--- READING TEXT ---

Maybe I'll go to my class reunions
So what is it we expect to see at our umpteenth class reunion? Hair with more grey in it than our own? Hair with more hair in it than our own?
Do we go to see who aged the most, or to see who didn't? Who got prettier? Who didn't?
Or maybe we don't go at all, because no matter how hard we try, we cannot see a reason to add one more mountain to our summer climbing schedule. Over half of my class didn't show up to the last one I went to. Maybe there isn't just one reason for people not to go; maybe there are several, and they gang up, until they become too powerful. Then you go.
What do you talk about to someone you haven't seen in umpteen years? "Hi," you might start out with, "how do you feel about being fatter-balder-greyer-older than the rest of us?" That would be a good conversation starter. Be sure and smile. If you're going to point out warts, a smile might not be quite enough; better throw in a pat on the back, too.
Another conversation starter might be: "Boy, the president really sucks, doesn't he?" Based on current political bipartisanship statistics, that one has at least a one in two chance of not getting you into a humdinger of a debate, but plan on moving from group to group frequently. Work on your short snorts of derision, and prepare to nod knowingly, no matter what someone says, and use this one: "Well, you know what Abraham Lincoln -- Albert Einstein--Mother Teresa said about that," then move on, before they find out you don't know what anybody said about anything.
Maybe there are other reasons to go to your class reunion. Maybe your wife wants to have one more go at that blond tart you went with back in high school. You know the one. She wrote you those love letters that you thought were long gone, the long fuzzy rambling ones about how fine you were? The ones that your wife found the ninth year of your marriage. Remember that 10th reunion?

--- SUPPLIED MATERIAL ---

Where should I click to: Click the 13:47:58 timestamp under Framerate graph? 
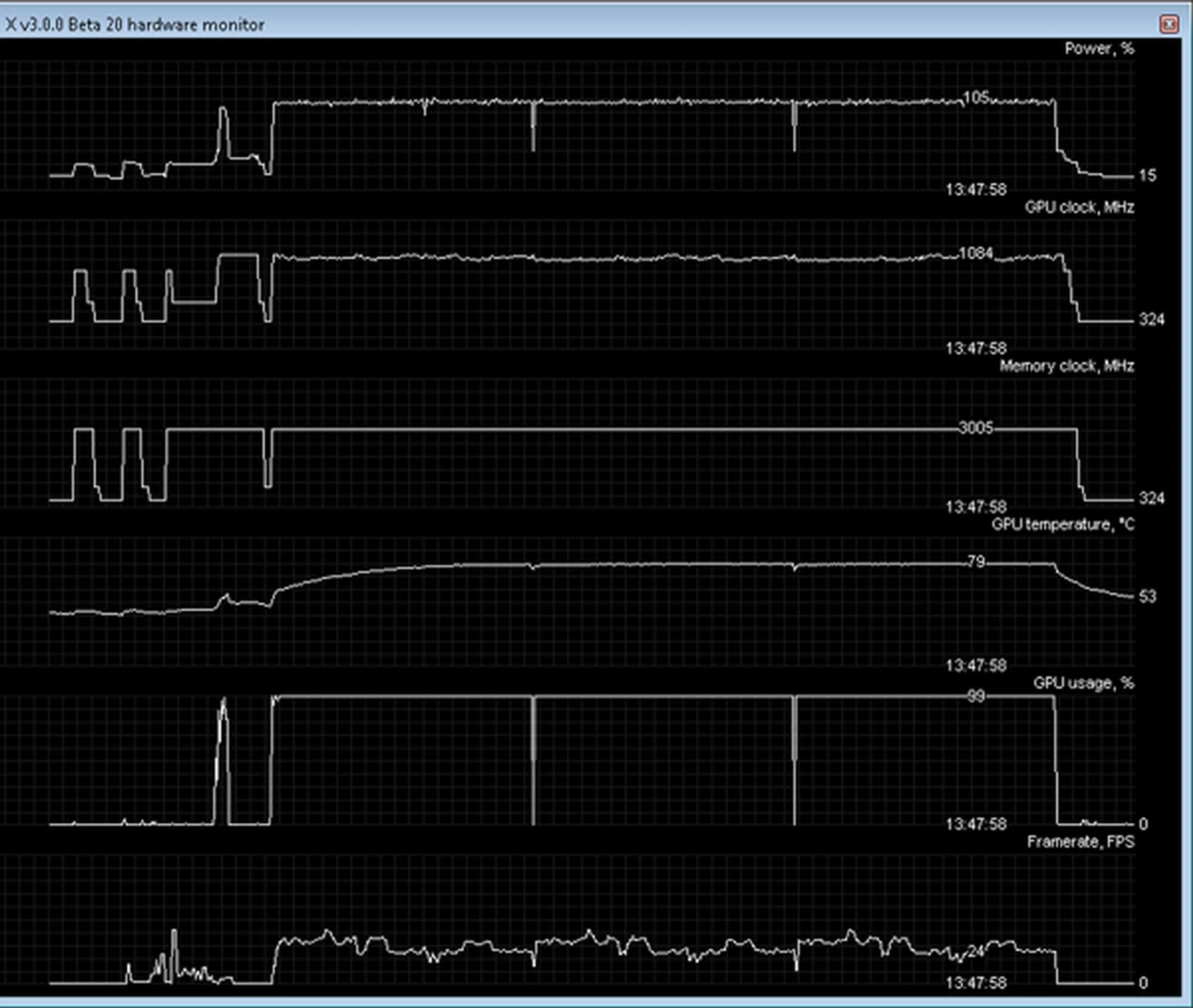[976, 983]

---

INSTRUCTIONS:
A. According to the class reunion column, how much of the writer's class didn't show up to the last reunion the writer attended?
B. Write the next part of the class reunion column, picking up right after its final sentence.

REPLIES:
A. Over half of the class.

B.
Remember the year leading up to it? The year your wife started using the cutesey-wutesey pet names for you that were in the letters? "Shouldn't we get ready for church, love bunny?" Or she would look at you over the kitchen table and say, "My, your body is fine like wine, sweet cheeks." That was a long year. A long, long, long year.
Life sure sends some stumbling blocks, doesn't it? You and your wife at the reunion found your place card right across the table from your old flame, and she was looking fine. Had on that red dress she was busting out of and those strappy high heels that said: "Ask me to dance; I'm all yours again."
Your wife had on a dress that said: "I've had three kids, and gravity is winning. You know it. I know it. I hate you. Let's fight."
All you remember was the first thing she said to that hussy, which was something like: "They don't take out the trash here at all, do they?" Whooeee. Now, that was a reunion from hell.
But wait! Maybe -- just maybe -- you go to your reunion to see the high school sweetheart that you haven't seen in over half a lifetime, the one from whom you were separated for reasons you cannot exactly recall anymore. Maybe it wasn't avoidable. Maybe it should have been. Maybe, maybe, maybe. Life has a lot of maybes.
She might be there, you know. Maybe.
She might well be there. She might show up. Maybe.
She might be alone, standing somewhere across the room, and you might walk over to her, wondering all the hundred lifetimes it takes you to get over there exactly what in the world you're going to say to her. You close the distance with a few final steps, and then you're standing in front of her.
Maybe that's when she smiles, and you remember why you were attracted to her in the first place. Then you remember what it's like to stand in the shine of a 100 watt smile framed by silver dollar dimples. Memories drill holes right through you. Your mouth opens, and your thoughts leak out and evaporate into nothingness, and you smile, and mutter something, and feel 17 again.
Maybe then you remember how easy she is to talk to, when you start talking again, and as you talk, it's almost like you've never been away, and maybe then you're suddenly glad you came.
High school class reunions.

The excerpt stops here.